Prévisions d’experts

Pour les décideurs, il est souvent utile de prendre en considération l’opinion de divers experts sur des sujets complexes. L’application comprend de l’information sur le ruissellement futur et les changements de température tirés des modèles de climat de l’ensemble CMIP5 utilisés dans le cinquième rapport du GIEC ainsi que des données sur les taux d’actualisation de différentes institutions et les projections des prix de l’énergie en Nouvelle-Angleterre établies par la U.S. Energy Information Agency. En cliquant sur le nom de l’élément dans le menu à gauche de l’écran, on peut faire afficher des points sur le graphique et le curseur des axes, dont la position indique les valeurs projetées.

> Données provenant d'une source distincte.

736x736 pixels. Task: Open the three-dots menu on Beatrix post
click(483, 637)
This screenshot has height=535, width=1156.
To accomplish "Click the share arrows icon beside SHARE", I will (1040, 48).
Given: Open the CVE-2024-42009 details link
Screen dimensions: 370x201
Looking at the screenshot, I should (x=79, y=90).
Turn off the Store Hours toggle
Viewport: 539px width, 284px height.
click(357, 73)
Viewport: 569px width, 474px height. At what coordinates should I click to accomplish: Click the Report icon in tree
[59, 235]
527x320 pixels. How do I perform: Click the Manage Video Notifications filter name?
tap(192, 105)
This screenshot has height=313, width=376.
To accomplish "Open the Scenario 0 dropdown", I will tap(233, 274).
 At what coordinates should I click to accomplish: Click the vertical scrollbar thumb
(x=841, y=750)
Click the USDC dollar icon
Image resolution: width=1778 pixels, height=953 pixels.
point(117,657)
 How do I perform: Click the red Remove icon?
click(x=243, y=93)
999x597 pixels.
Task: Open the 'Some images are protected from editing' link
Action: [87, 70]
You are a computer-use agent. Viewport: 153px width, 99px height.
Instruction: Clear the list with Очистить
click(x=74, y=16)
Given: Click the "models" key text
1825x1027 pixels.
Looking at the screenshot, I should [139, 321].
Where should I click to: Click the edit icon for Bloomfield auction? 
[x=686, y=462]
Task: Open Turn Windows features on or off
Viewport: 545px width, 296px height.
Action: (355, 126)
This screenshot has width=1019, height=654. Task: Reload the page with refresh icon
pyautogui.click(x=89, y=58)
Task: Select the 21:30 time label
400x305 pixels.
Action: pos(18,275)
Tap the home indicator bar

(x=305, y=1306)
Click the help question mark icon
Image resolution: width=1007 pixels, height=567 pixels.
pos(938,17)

Pour utiliser l’application

Cette application ne vise pas forcément à trouver la meilleure option d’investissement, mais plutôt à fournir des données suffisantes pour permettre aux décideurs d’examiner les conséquences de chaque option et de prendre ainsi une décision éclairée. Pour en faire l’essai, sélectionnez les paramètres qui vous paraissent les plus pertinents et comparez les options selon divers futurs qui vous semblent plausibles. Déplacez le curseur pour évaluer la sensibilité de vos décisions aux changements dans les variables incertaines. Vous pouvez comparer les valeurs des paramètres d’options multiples en cliquant sur Leviers 1D. Vous pouvez également évaluer le regret correspondant au choix d’une option, et pas une autre, en cliquant sur le bouton Regret 2D. Vous trouverez des explications détaillées en cliquant sur « ? » dans le menu principal de l’application.